Would your small business thrive if you could just get rid of, or at least get better payment terms on, your overdue taxes?
The October 15 extended deadline to file 2013 tax returns has come and gone, but if you owe a lot of back taxes and are operating a business your tax worries have not gone away.
You may have filed your tax return(s), owe more taxes, and are worried about hearing from the IRS and maybe the state about how you are going to pay the amount you owe. The current tax owed may be on top of a prior year or two of back taxes, and you might even be behind on quarterly employee withholding taxes. You might not even have filed a prior tax return or two on the hope and prayer that this might buy you some time before the IRS and/or state start chasing you.
Your business is turning a profit, and has promise, if you only weren’t always behind the tax eight ball. That plus probably the pressures of some other creditors. You’ve invested so much of your time and energy and life into your business that you really want to make it work.
But once you fall behind on taxes it’s simply very hard to catch up. You just don’t have the money to simultaneously pay both your current and past tax obligations. Plus the penalties and interest that just keep on accruing.
You wish there was a way to keep it moving forward while getting a break on your tax debt and other creditors.
The Chapter 7 Limitations
If you are operating a business, especially as a sole proprietor, Chapter 7 “straight bankruptcy” may provide limited help, but often not enough if you owe recent taxes, and can cause special problems for your business.
You would likely be able to “discharge” (legally and permanently write off) many of your debts, and maybe even some of your older income tax debts. You might even be able to discharge so much of your other debts and maybe some older taxes that you ARE able to pay the remaining taxes through a manageable payment plan with the IRS/state.
But if you owe significant income taxes of the last three tax years or so, and/or any withholding taxes, those would not be discharged. You’d be on your own in dealing with them, perhaps leaving you in many ways not much better off than you are now.
Furthermore, running a business can be at the very least awkward and sometimes even hugely problematic when you file a Chapter 7 case. Chapter 7 is a liquidation form of bankruptcy. That is usually not a problem in a consumer case because usually all of the individual’s assets are “exempt,” protected from the bankruptcy trustee’s liquidating power.
But if you are operating an ongoing business, especially as a sole proprietorship, there is much more of a likelihood that parts of your business are not protected, either some of its assets or some of its income. In a sole proprietorship, your business is your personal asset, and thus during your bankruptcy case the business is for many purposes subject to the jurisdiction and control of your Chapter 7 trustee. He or she would likely have the power to take over your business and suck out its receivables and other forms of income, or to shut it down to prevent it from incurring any ongoing risks (for which the trustee could potentially be held liable).
The Chapter 13 Solutions
These Chapter 7 limitations and lack of protection for your business can often be solved through a Chapter 13 “adjustment of debts.” Unlike Chapter 7 which is oriented towards liquidation, Chapter 13 is oriented towards financial rehabilitation, including your sole proprietorship business.

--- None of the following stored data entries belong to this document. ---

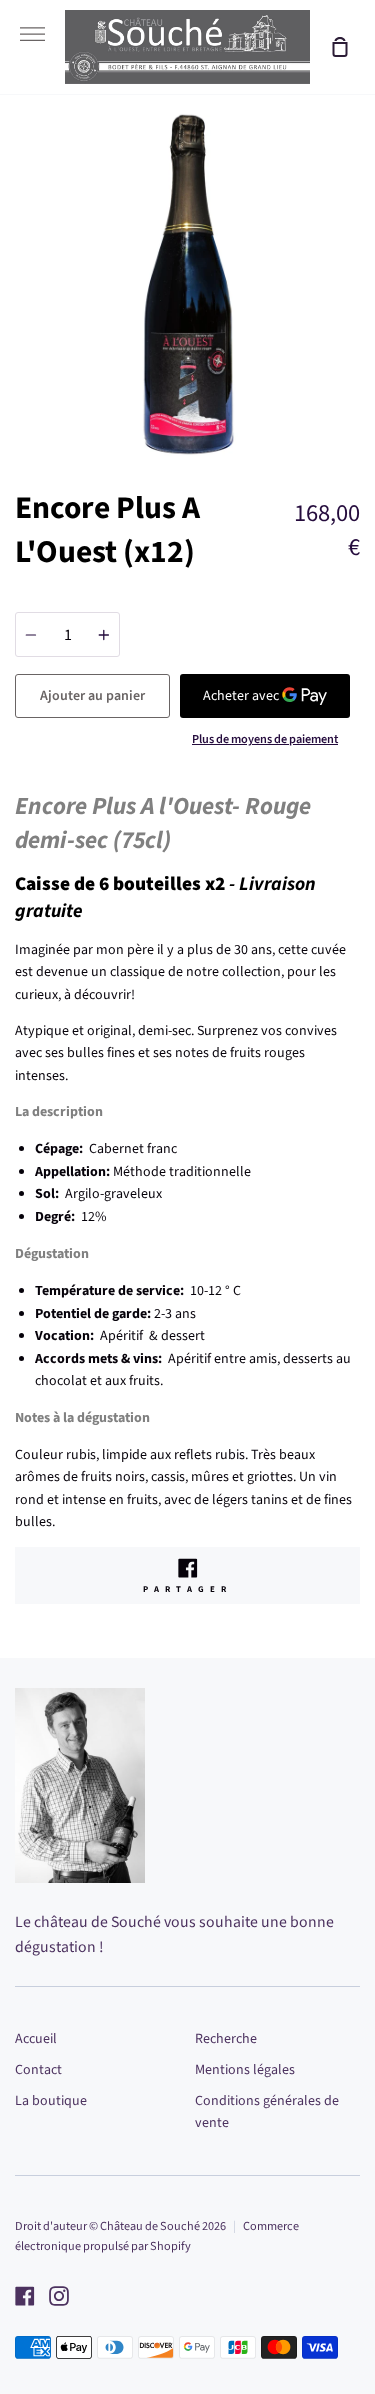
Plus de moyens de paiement (265, 739)
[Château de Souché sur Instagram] (59, 2296)
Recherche (226, 2039)
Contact (38, 2070)
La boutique (51, 2101)
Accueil (36, 2039)
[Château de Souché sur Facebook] (25, 2296)
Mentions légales (245, 2070)
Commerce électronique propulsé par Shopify (157, 2236)
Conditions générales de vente (267, 2112)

Chapter 13 particularly provides a huge amount of help with taxes, both those that can be discharged as well as those that can’t and have to be paid. It helps with both income and withholding taxes. And it avoids the serious risk of losing control of your business.

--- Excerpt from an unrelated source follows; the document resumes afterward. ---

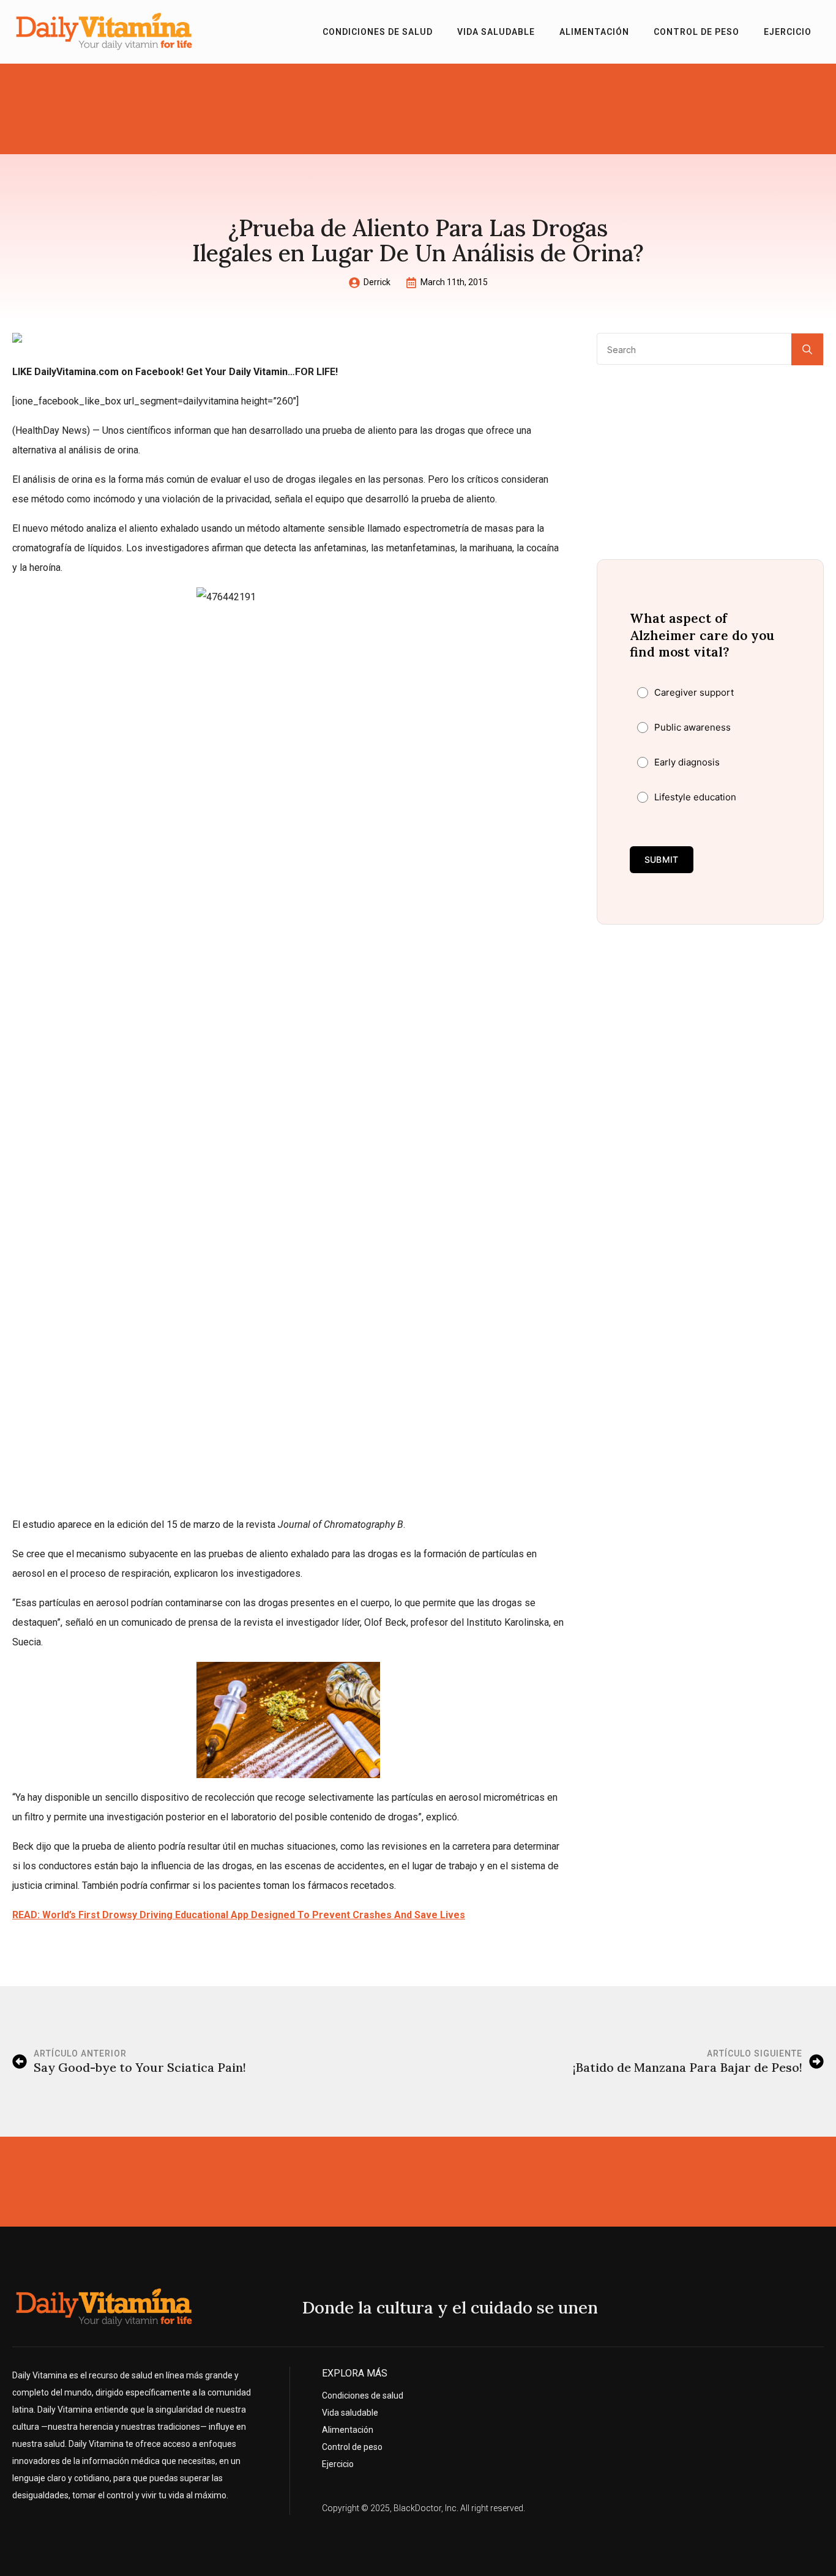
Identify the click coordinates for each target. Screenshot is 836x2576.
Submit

Specifically, in a Chapter 13 case:
- some of the taxes and/or penalties may be permanently discharged, often without paying anything or only a modest amount on them;
- payments on the remaining tax debts can be stretched out over a long period, usually without any ongoing interest and penalties, which together reduce the amount you would need to pay each month;
- the taxes can often be paid after other kinds of pressing debts, such as child/spousal support arrearage, vehicle loan and home mortgage arrearage, without much say by the IRS/state;
- recorded tax liens are released at the end of your case, either without paying any extra or else less than would usually need to be;
- throughout the 3 to 5 year period of a Chapter 13 case, you are protected from the collection efforts of the IRS/state, as is your sole proprietorship business, your income and that of your business, and your assets and that of your business; and
- at the end of your Chapter 13 case you will be tax debt free, and usually altogether debt free.